══ Text passage ══

WARM SEASON GRASSES FOR STATE-OF-ART GOLF GREENS (END)
Seashore Paspalum (Paspalum vaginatum) began to find its way onto golf courses in the 1970s and early 1980s. Driven by the need to find new grasses that could tolerate high salt content water along with the stresses of heat and humidity, golf course superintendents, turfgrass researchers and commercial grass suppliers turned to Paspalum as a real solution.
Paspalum is a tropical grass originally found in North and South Americas’ warm coastal regions. As a perennial it spreads rapidly by both stolons and rhizomes. Its greatest attribute is that it has a very high tolerance to saline soils and brackish water once established.
Interest has rapidly developed in Paspalum since the 1980s and solid progress has been made to research its physiology and management. One highly promising cultivar that is now commercially available from Phillip Jennings Turf Farms is called ‘SeaDwarf’ Seashore Paspalum. SeaDwarf promises to become a very viable golf putting green grass – and even more.

═══
══ Recorded data ══

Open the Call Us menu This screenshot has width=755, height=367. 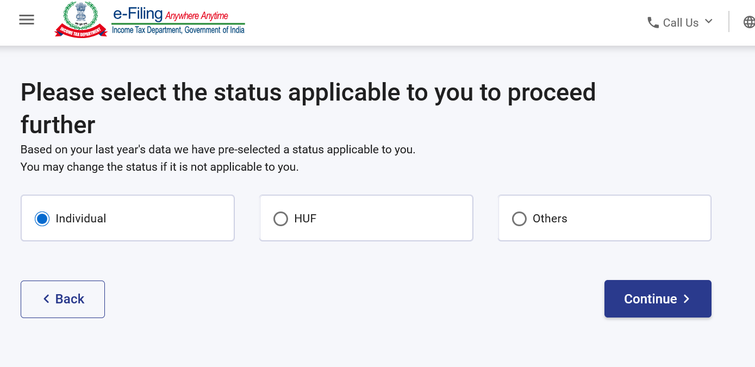pyautogui.click(x=680, y=22)
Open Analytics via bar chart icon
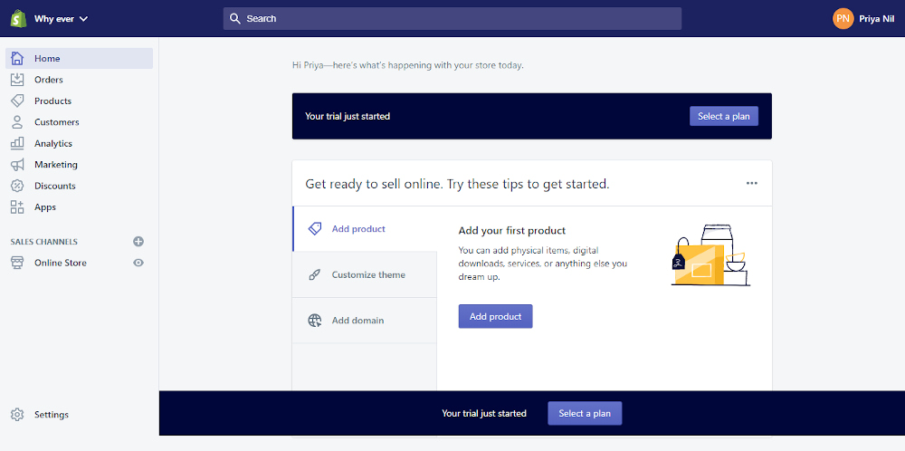905x451 pixels. coord(17,143)
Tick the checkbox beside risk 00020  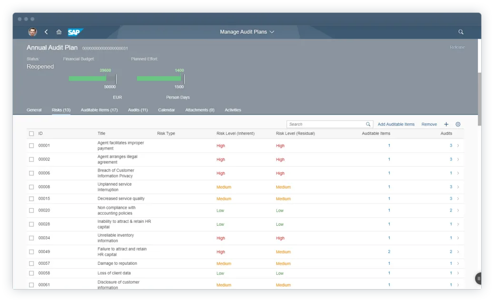pyautogui.click(x=31, y=210)
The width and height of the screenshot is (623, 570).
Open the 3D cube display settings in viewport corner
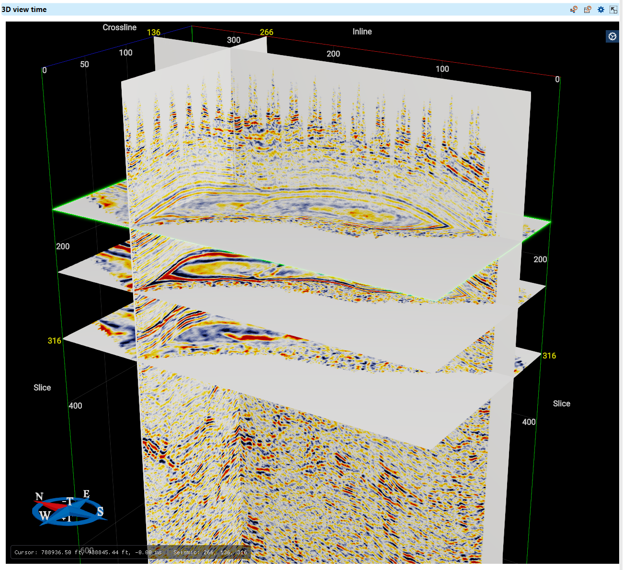pos(612,36)
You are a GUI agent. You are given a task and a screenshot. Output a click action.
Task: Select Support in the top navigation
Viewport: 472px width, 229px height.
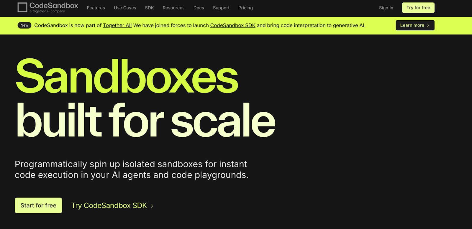221,8
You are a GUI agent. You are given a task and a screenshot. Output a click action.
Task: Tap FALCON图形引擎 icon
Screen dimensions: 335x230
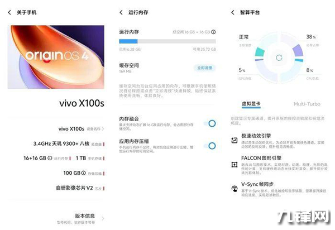click(235, 165)
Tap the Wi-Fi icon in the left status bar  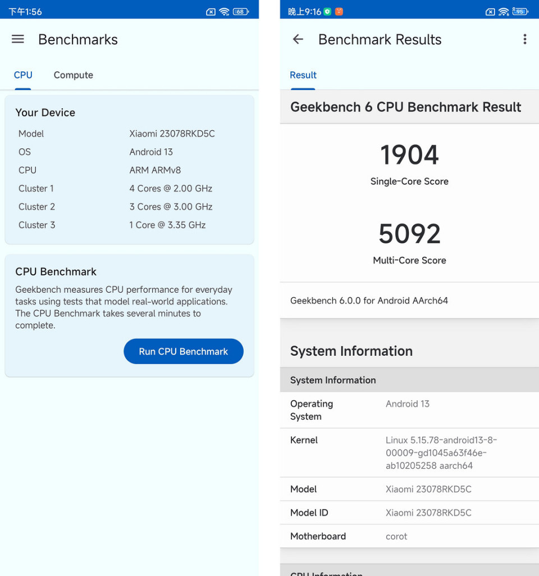point(225,11)

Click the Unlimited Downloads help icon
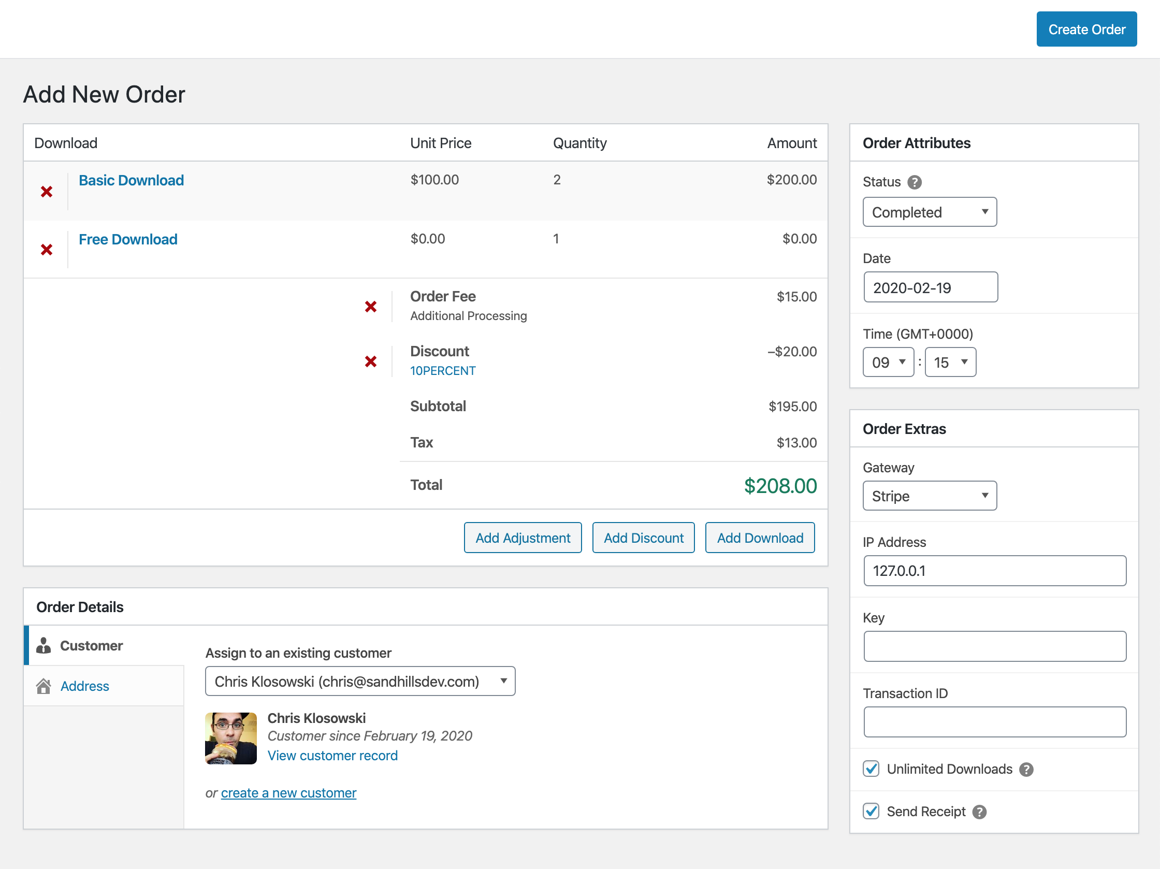pyautogui.click(x=1026, y=769)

═══

Work to do: According to the golf greens passage, what is the greatest attribute of Seashore Paspalum?

Written response: Once established, it has a very high tolerance to saline soils and brackish water.